> _EXCERPTED DATA_:
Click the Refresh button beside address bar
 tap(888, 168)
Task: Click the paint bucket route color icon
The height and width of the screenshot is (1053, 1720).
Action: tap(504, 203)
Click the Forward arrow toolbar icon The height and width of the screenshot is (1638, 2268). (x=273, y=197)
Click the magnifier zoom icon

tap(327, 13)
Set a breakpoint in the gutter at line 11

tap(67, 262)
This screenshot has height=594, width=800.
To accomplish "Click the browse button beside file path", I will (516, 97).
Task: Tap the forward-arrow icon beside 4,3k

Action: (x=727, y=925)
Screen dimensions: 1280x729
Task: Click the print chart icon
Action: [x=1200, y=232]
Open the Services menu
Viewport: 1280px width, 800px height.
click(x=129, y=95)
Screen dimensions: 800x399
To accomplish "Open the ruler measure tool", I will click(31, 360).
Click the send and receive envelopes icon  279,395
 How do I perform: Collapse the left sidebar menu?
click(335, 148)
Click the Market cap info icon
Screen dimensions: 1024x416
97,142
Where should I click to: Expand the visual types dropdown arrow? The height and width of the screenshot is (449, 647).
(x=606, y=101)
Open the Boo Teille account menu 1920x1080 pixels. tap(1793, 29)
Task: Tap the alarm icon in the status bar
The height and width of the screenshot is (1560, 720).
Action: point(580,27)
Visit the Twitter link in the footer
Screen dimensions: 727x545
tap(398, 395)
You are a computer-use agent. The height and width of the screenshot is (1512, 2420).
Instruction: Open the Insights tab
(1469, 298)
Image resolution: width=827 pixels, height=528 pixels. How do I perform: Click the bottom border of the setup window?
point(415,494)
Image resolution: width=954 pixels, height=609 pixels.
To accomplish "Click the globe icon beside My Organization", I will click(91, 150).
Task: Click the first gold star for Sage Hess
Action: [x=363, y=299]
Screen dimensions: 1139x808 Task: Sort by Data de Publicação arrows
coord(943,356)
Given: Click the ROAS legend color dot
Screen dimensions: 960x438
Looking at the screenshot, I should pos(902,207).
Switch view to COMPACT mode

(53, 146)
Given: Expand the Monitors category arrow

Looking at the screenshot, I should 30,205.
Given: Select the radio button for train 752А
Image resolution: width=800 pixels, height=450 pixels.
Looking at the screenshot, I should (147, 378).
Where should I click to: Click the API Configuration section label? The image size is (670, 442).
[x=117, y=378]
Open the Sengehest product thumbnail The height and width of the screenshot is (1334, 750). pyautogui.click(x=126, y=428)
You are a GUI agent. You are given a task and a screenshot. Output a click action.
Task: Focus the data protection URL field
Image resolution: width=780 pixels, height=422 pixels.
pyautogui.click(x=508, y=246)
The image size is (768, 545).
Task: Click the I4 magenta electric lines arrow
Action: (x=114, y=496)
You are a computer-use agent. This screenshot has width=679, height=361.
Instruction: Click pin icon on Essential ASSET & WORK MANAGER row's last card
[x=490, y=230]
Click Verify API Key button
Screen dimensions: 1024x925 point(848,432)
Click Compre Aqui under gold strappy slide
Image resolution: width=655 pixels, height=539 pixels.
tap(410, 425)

> _PROBLEM STATEMENT_:
Turn every line of the items above into a JSON list of strings, one string per line, and leave out the blank lines.

> _FULL OUTPUT_:
[
  "Click the Refresh button beside address bar",
  " tap(888, 168)",
  "Task: Click the paint bucket route color icon",
  "The height and width of the screenshot is (1053, 1720).",
  "Action: tap(504, 203)",
  "Click the Forward arrow toolbar icon The height and width of the screenshot is (1638, 2268). (x=273, y=197)",
  "Click the magnifier zoom icon",
  "tap(327, 13)",
  "Set a breakpoint in the gutter at line 11",
  "tap(67, 262)",
  "This screenshot has height=594, width=800.",
  "To accomplish \"Click the browse button beside file path\", I will (516, 97).",
  "Task: Tap the forward-arrow icon beside 4,3k",
  "Action: (x=727, y=925)",
  "Screen dimensions: 1280x729",
  "Task: Click the print chart icon",
  "Action: [x=1200, y=232]",
  "Open the Services menu",
  "Viewport: 1280px width, 800px height.",
  "click(x=129, y=95)",
  "Screen dimensions: 800x399",
  "To accomplish \"Open the ruler measure tool\", I will click(31, 360).",
  "Click the send and receive envelopes icon  279,395",
  " How do I perform: Collapse the left sidebar menu?",
  "click(335, 148)",
  "Click the Market cap info icon",
  "Screen dimensions: 1024x416",
  "97,142",
  "Where should I click to: Expand the visual types dropdown arrow? The height and width of the screenshot is (449, 647).",
  "(x=606, y=101)",
  "Open the Boo Teille account menu 1920x1080 pixels. tap(1793, 29)",
  "Task: Tap the alarm icon in the status bar",
  "The height and width of the screenshot is (1560, 720).",
  "Action: point(580,27)",
  "Visit the Twitter link in the footer",
  "Screen dimensions: 727x545",
  "tap(398, 395)",
  "You are a computer-use agent. The height and width of the screenshot is (1512, 2420).",
  "Instruction: Open the Insights tab",
  "(1469, 298)",
  "Image resolution: width=827 pixels, height=528 pixels. How do I perform: Click the bottom border of the setup window?",
  "point(415,494)",
  "Image resolution: width=954 pixels, height=609 pixels.",
  "To accomplish \"Click the globe icon beside My Organization\", I will click(91, 150).",
  "Task: Click the first gold star for Sage Hess",
  "Action: [x=363, y=299]",
  "Screen dimensions: 1139x808 Task: Sort by Data de Publicação arrows",
  "coord(943,356)",
  "Given: Click the ROAS legend color dot",
  "Screen dimensions: 960x438",
  "Looking at the screenshot, I should pos(902,207).",
  "Switch view to COMPACT mode",
  "(53, 146)",
  "Given: Expand the Monitors category arrow",
  "Looking at the screenshot, I should 30,205.",
  "Given: Select the radio button for train 752А",
  "Image resolution: width=800 pixels, height=450 pixels.",
  "Looking at the screenshot, I should (147, 378).",
  "Where should I click to: Click the API Configuration section label? The image size is (670, 442).",
  "[x=117, y=378]",
  "Open the Sengehest product thumbnail The height and width of the screenshot is (1334, 750). pyautogui.click(x=126, y=428)",
  "You are a GUI agent. You are given a task and a screenshot. Output a click action.",
  "Task: Focus the data protection URL field",
  "Image resolution: width=780 pixels, height=422 pixels.",
  "pyautogui.click(x=508, y=246)",
  "The image size is (768, 545).",
  "Task: Click the I4 magenta electric lines arrow",
  "Action: (x=114, y=496)",
  "You are a computer-use agent. This screenshot has width=679, height=361.",
  "Instruction: Click pin icon on Essential ASSET & WORK MANAGER row's last card",
  "[x=490, y=230]",
  "Click Verify API Key button",
  "Screen dimensions: 1024x925 point(848,432)",
  "Click Compre Aqui under gold strappy slide",
  "Image resolution: width=655 pixels, height=539 pixels.",
  "tap(410, 425)"
]